When photons of energy 4.25eV strike the surface of a metal A, the ejected photoelectrons have the maximum kinetic energy of ${K_A}{\text{ }}eV$ and de Broglie wavelength ${\lambda _A}{\text{ }}$ . The maximum kinetic energy of photoelectrons liberated from another metal B by photons of energy 4.70eV is ${K_B} = \left( {{K_A} - 1.5} \right)eV$ . If the de Broglie wavelength of these photoelectrons is ${\lambda _B} = 2{\lambda _A}$ then
(This question has multiple correct options)
(a) The work function of A is 2.25eV
(b) The work function of B is 4.20eV
(c) ${K_A} = 2.00eV$
(d) ${K_B} = 2.75eV$

Answer 1

Solution

Hint: In this question use the relationship between the Kinetic energy and the momentum that is $K.E = \dfrac{1}{2}\dfrac{{{P^2}}}{m}$ . Find the dependency of the kinetic energy over the wavelength of the particle, use the constraints of the questions to get to the right options.

Complete step-by-step solution -
As we all know, the kinetic energy (K.E) of any particle is half times the mass (m) of the particle multiplied by the square of the velocity (v).
$\Rightarrow K.E = \dfrac{1}{2}m{v^2}$ ................... (1)
And we all know that momentum (P) of any particle is the product of mass (m) and velocity (v) of the particle.
$\Rightarrow P = mv$ ..................... (2)
Now from equation (1) and (2) we have,
$\Rightarrow K.E = \dfrac{1}{2}\dfrac{{{P^2}}}{m}$
So kinetic energy is directly proportional to the square of the momentum.
$\Rightarrow K \propto {P^2}$ ................ (1)
Now as we all know that wavelength $\left( \lambda \right)$ is inversely proportional to the momentum (P).
$\Rightarrow \lambda \propto \dfrac{1}{P}$ .............. (2)
Now from equation (1) and (2) we have,
$\Rightarrow K \propto \dfrac{1}{{{\lambda ^2}}}$
Now there are two metals given A and B so the ratio of the kinetic energy of A and B in terms of the wavelength ${\lambda _A}{\text{ and }}{\lambda _B}$ are
$\Rightarrow \dfrac{{{K_A}}}{{{K_B}}} = \dfrac{{\lambda _B^2}}{{\lambda _A^2}}$
Now it is given that ${\lambda _B} = 2{\lambda _A}$ so use this property in above equation we have,
$\Rightarrow \dfrac{{{K_A}}}{{{K_B}}} = \dfrac{{{{\left( {2{\lambda _A}} \right)}^2}}}{{\lambda _A^2}} = 4$
$\Rightarrow {K_A} = 4{K_B}$ ................... (3)
Now it is also given that ${K_B} = \left( {{K_A} - 1.5} \right)eV$
So from equation (3) substitute the value of ${K_A}$ in the above equation we have,
$\Rightarrow {K_B} = \left( {4{K_B} - 1.5} \right)eV$
Now simplify this we have,
$\Rightarrow 3{K_B} = \left( {1.5} \right)eV$
$\Rightarrow {K_B} = \dfrac{{1.5}}{3} = 0.5eV$
Now from equation (3) we have,
$\Rightarrow {K_A} = 4\left( {0.5} \right) = 2eV$
Now as we know that the work function is the difference of the energy of photons by which metal strikes and the kinetic energy of the metal.
Now it is given that photons of energy 4.25eV strike the surface of the metal A and photons with energy 4.70eV strike the surface of the metal B.
So the work function of the metal A is = 4.25eV - ${K_A}$ = 4.25 – 2 = 2.25eV.
And the work function of the metal B is = 4.70eV - ${K_B}$ = 4.70 – 0.5 = 4.2eV.
So this is the required answer.

Hence option (A), (B) and (C) are the correct options.

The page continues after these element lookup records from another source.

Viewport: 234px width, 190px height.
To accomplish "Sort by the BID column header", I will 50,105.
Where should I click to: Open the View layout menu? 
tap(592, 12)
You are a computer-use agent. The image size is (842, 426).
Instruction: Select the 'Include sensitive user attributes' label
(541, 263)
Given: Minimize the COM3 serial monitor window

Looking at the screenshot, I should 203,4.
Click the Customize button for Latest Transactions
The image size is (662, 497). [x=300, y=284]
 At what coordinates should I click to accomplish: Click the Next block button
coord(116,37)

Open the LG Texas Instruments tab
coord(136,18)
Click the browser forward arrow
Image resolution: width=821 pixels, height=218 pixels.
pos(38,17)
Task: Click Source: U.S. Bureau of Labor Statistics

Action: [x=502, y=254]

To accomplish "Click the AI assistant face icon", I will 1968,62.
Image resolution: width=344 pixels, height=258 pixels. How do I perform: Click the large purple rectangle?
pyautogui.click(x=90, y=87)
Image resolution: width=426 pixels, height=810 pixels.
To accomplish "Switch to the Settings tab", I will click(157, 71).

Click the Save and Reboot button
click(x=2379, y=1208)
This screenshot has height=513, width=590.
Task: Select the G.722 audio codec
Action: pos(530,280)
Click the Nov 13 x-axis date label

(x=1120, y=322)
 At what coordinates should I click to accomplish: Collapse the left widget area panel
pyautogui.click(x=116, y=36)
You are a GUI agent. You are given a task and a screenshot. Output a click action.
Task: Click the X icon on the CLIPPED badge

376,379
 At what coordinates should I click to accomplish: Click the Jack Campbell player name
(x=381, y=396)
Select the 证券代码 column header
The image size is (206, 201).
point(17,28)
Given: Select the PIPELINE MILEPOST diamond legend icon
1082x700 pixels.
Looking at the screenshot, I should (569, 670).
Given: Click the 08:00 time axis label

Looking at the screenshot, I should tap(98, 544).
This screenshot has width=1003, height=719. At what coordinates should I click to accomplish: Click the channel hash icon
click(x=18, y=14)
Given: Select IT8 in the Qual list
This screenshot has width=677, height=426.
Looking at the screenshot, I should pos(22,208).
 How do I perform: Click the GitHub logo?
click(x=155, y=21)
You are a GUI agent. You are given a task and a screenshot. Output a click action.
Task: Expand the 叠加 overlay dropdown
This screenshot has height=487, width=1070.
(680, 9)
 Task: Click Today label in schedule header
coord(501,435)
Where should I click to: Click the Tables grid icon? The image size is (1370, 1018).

Note: The basic definition of work function is quite useful while dealing with problems of such kind. As metals are composed of electrons so when energy is incident over it some electrons are emitted out so this minimum energy of the light that if incident over a metal surface removes an electron to infinity is called as the work function of that metal.